DirecTV HD will prevent diplexing on the sat cable with some of their LNBs, but DISH doesn't go below 950MHz. The single coax feed carries 950-1450MHz and 1550-2150MHz. That's JL's reply #2 to be sure the diplexer you get would cover the 2nd 500 MHz band. If you hit Menu-6-1-3, you should see what type of switch you use in "Device". If it says DP21, you might have a DP Twin on the 500 and DP dual on the side dish and then the current wouldn't be an issue. If it says DPP (DP Plus) Twin is where you need to be sure the diplexer is "approved". I don't know what is on the list, but have a DPD2 sitting here at the desk and know it is.
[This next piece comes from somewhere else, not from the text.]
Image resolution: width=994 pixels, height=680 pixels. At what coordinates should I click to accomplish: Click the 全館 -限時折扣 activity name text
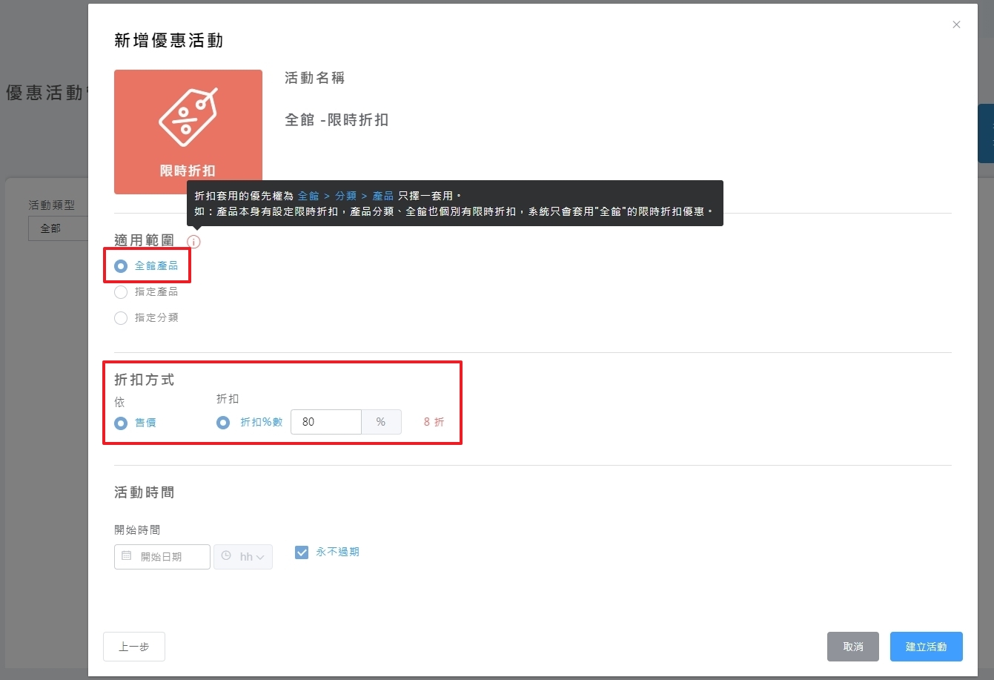pyautogui.click(x=337, y=120)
Search for that and you should find others that can handle the current of a DPP switch.

Before doing that, you might try just using a length of coax to some indoor antenna by a window just to see what they get w/o diplexing an antenna in on the sat coax. www.tvfool.com and www.antennaweb.org would give info on whether they would need an outside antenna.

I don't have any experience with the Silver Sensor, but peek at http://www.hdtvprimer.com/ANTENNAS/silver.html if inclined.


----------



## Kansas Zephyr (Jun 30, 2007)

CABill said:


> Before doing that, you might try just using a length of coax to some indoor antenna by a window just to see what they get w/o diplexing an antenna in on the sat coax.


Been there done that.

They are 40+ miles from Abilene, and 40+ from San Angelo, TX. They only get two stations, with frequent dropouts, using a good set of ears/loop with a 50dB preamp.
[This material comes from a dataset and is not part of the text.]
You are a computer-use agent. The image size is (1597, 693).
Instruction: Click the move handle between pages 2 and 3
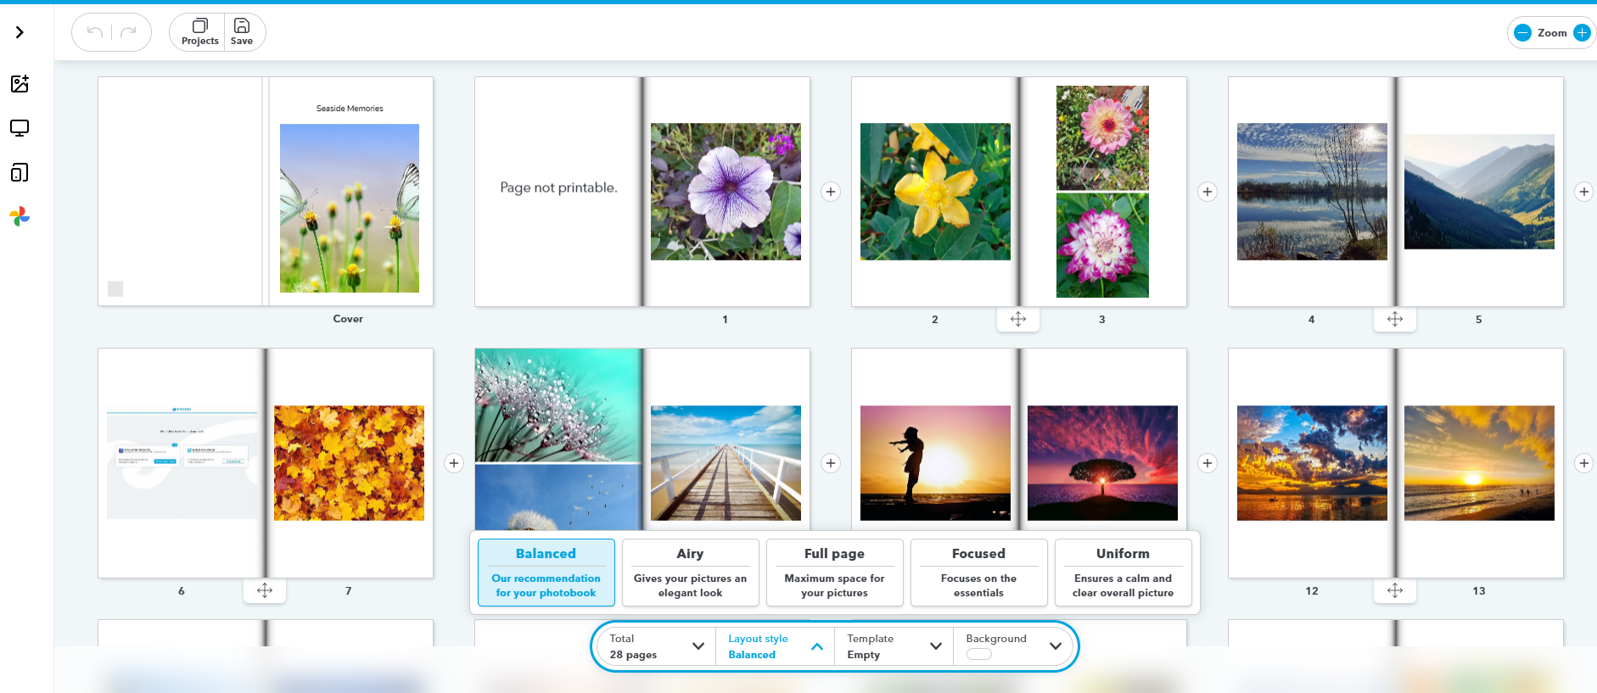(x=1018, y=319)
They need a CM4228 on a rotator to get everything "close by" solid.


----------



## Cap'n Preshoot (Jul 16, 2006)

Kansas Zephyr said:


> Been there done that.
> 
> They are 40+ miles from Abilene, and 40+ from San Angelo, TX. They only get two stations, with frequent dropouts, using a good set of ears/loop with a 50dB preamp.
> 
> They need a CM4228 on a rotator to get everything "close by" solid.


Ouch! Yes, in this situation, assuming you want to stay with one coax cable, you're going to need two diplexors and DC-blocking. (some 300~75-ohm baluns have DC-blocking built in) DC blocking adapters are about $2 from places like techtoolsupply dot com

The situation I was describing was for someone with a 222/722 (622) and backfeeding a 2nd room from 1 common set top box (STB)

The 4228 is a good product, albeit fairly heavy (made of steel instead of aluminum). I saw an article recently suggesting you physically tie the two rear grids together so they form an electrical bond with one another. If ty-wraps, be sure to use black ones. White will become brittle from the sun and eventually break off.


----------



## Cap'n Preshoot (Jul 16, 2006)

CABill said:


> DirecTV HD will prevent diplexing on the sat cable with some of their LNBs, but DISH doesn't go below 950MHz. The single coax feed carries 950-1450MHz and 1550-2150MHz. That's JL's reply #2 to be sure the diplexer you get would cover the 2nd 500 MHz band. If you hit Menu-6-1-3, you should see what type of switch you use in "Device". If it says DP21, you might have a DP Twin on the 500 and DP dual on the side dish and then the current wouldn't be an issue. If it says DPP (DP Plus) Twin is where you need to be sure the diplexer is "approved". I don't know what is on the list, but have a DPD2 sitting here at the desk and know it is. Search for that and you should find others that can handle the current of a DPP switch.
> 
> Before doing that, you might try just using a length of coax to some indoor antenna by a window just to see what they get w/o diplexing an antenna in on the sat coax. www.tvfool.com and www.antennaweb.org would give info on whether they would need an outside antenna.
> 
> I don't have any experience with the Silver Sensor, but peek at http://www.hdtvprimer.com/ANTENNAS/silver.html if inclined.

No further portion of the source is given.